Good lord. There are many reason to watch (parts of) Love, Actually. The simpering Laura Linney character is not one of them. Statistical analysis does not always lead to aesthetic insight.

I will report back later on Bad Santa 2, which we’ve been saving up for this holiday season.

What I didn’t like about “Manchester by the Sea”

While I’m being a film critic I’d like to say something belatedly about Manchester by the Sea.  I can’t quarrel with the acting or the direction.  I have my usual nits to pick about Boston accents and local goofs–what’s a convenience store doing selling beer at two in the morning?  But I left the movie feeling annoyed and frustrated, and it took me a while to figure out why.

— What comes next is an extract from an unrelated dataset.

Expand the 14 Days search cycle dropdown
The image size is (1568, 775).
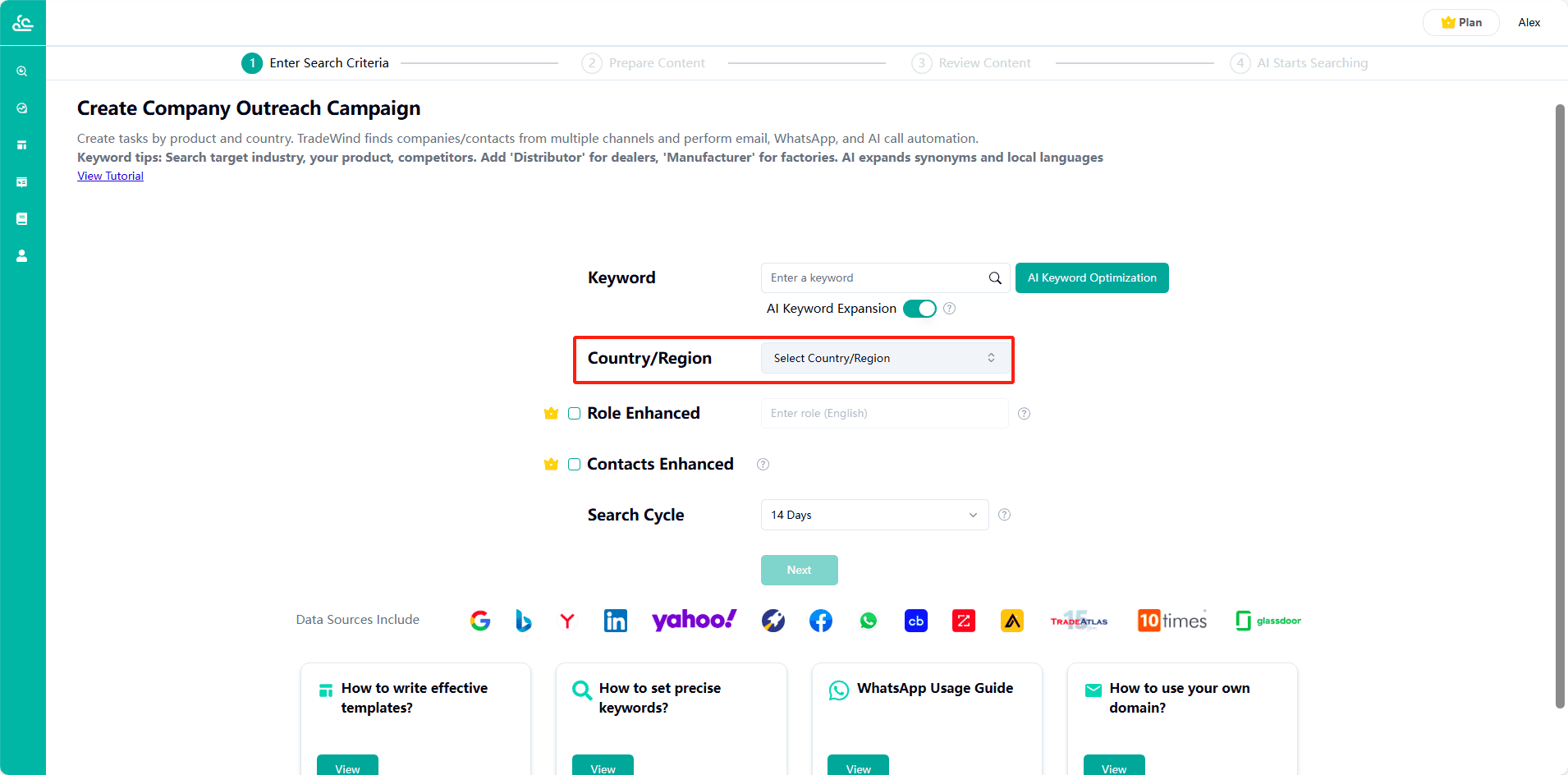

The point of the movie, it seems to me, is that the Casey Affleck character doesn’t change, because he cannot change; he’s too deeply damaged.  So he ends the movie back where he started, more or less–living by himself, working at a menial job.  He doesn’t get back together with his wife; he basically gives away his nephew.  Fair enough, I suppose.  But that means that nothing happens in the movie.  Well, stuff happens, but it’s like real life–one damn thing after another, without form or meaning.  No one really changes; we all just end up in a different spot because time has passed.

I have pondered this a bit, because I do appreciate that the movie didn’t go in for a soft-edged Hollywood ending.  In that sort of ending, the responsibility of parenting his nephew would change Affleck, help him come to terms with his grief.  Meh.  But there could be perhaps a glimmer of hope for redemption.  Or, if not, it could be a tragedy.  Just not utter stasis.

Also, that scene in the convenience store really annoyed me.

Writers in the movies: “Trumbo”

One more in an apparently very occasional series.

Trumbo, of course, is the movie about Dalton Trumbo, the blacklisted screenwriter who wrote Roman HolidaySpartacus, and other major movies.  The film mostly focuses on his time on the blacklist, when he had to cobble together a living by writing scripts anonymously, with the screen credit going to fronts.

Bryan Cranston is fine as Trumbo, and I guess he deserved his Oscar nomination, but Trumbo struck me as being a very bland movie.  Trumbo is presented as a secular saint, with his opponents–Hedda Hopper, John Wayne–presented as purely evil.  The only flaw we see in Trumbo is when he gets cranky with his kids for not wanting to deliver some of his rewrites to a movie set–but he quickly repents and goes off to apologize to his daughter, who, like him, is devoted to the cause of justice for the downtrodden.  Couldn’t we at least have had a scene where he explains why he’s still a communist despite what was then known about Stalin?  Life and politics in the 1950s were more complex than this movie lets on.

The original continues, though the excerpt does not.